### ACTION ITEM
For each line in the records, produce an exact copy.

Dataset entries:
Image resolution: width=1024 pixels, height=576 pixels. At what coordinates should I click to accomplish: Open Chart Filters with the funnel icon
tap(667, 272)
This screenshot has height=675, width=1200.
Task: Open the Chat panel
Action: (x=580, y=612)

### WORKED SOLUTION
Image resolution: width=1024 pixels, height=576 pixels. At what coordinates should I click to accomplish: Open Chart Filters with the funnel icon
tap(667, 272)
This screenshot has height=675, width=1200.
Task: Open the Chat panel
Action: (x=580, y=612)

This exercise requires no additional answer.